Mr. Iguro (hereinafter referred to as the general manager) of Kosugi Sushi Nagomi, which runs a sushi restaurant in Namegawa City, Toyama Prefecture, tells people who come from all over the country seeking the delicacies of Toyama Bay, ``My commitment is to provide the best.'' ” he says.

It's not just that it's fresh and delicious, it's the careful craftsmanship and passion of the craftsmen that make it so heartwarming. This time, we had exclusive coverage of Toyama Bay's seafood, which can be enjoyed in spring, summer, fall, and winter.

"We want you to enjoy the luxury of Toyama to your heart's content throughout the year."

After training at Kosugi Sushi, a long-established restaurant that has been in business for about 40 years, the chef continued his training at a sushi restaurant in Toyama City. Afterwards, he opened Kosugi Sushi Nagomi, inheriting the thoughts and store of the previous owner.

People from all over the country come to Kosugi Sushi Nagomi in search of the delicacies of Toyama Bay.

The reason why our products are loved by local residents and fans both inside and outside the prefecture is because of our overwhelmingly high quality and commitment to thorough freshness.

Every day, the owner personally visits fishing ports within the prefecture and makes purchases based on his discernment.

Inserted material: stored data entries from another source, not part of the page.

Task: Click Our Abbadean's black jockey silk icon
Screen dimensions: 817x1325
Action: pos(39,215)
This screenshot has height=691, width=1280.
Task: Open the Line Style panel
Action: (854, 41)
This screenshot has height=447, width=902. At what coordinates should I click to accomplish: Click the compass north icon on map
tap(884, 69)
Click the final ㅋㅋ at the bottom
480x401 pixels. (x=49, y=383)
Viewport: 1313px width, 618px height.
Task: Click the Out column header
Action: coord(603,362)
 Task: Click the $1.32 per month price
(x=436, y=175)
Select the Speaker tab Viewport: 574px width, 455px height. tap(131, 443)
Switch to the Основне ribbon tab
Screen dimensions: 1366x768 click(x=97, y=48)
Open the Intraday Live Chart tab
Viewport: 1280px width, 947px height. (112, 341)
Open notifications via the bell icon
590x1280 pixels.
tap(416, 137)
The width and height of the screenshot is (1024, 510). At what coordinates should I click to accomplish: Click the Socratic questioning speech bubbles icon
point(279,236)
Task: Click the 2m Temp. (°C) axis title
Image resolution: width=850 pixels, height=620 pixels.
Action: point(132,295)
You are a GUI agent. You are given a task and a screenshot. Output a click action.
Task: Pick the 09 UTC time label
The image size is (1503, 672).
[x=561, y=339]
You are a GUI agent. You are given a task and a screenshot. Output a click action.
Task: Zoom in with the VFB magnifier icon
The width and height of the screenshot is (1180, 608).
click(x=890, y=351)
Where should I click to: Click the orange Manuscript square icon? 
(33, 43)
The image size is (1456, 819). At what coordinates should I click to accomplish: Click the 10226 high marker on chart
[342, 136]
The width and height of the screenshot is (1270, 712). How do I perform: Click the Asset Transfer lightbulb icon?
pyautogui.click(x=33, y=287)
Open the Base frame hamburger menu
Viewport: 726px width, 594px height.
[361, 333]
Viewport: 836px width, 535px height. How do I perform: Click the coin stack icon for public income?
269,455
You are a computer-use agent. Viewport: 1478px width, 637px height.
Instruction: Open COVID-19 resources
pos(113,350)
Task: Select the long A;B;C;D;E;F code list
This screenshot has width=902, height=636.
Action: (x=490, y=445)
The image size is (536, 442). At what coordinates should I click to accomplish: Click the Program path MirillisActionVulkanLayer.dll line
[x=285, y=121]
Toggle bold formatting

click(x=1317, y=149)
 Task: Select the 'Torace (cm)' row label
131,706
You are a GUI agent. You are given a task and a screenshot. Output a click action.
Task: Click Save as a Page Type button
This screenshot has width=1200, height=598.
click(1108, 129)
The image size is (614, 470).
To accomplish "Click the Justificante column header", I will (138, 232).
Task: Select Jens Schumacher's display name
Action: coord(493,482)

The ``Toyama Bay Course'' uses carefully selected seasonal ingredients, fresh and carefully prepared. This is a popular course where you can enjoy exquisite dishes made with seasonal ingredients.

You can enjoy the special sushi and seafood that makes it famous as a popular restaurant that is difficult to get reservations for and is loved by a wide range of generations, including locals and regular customers.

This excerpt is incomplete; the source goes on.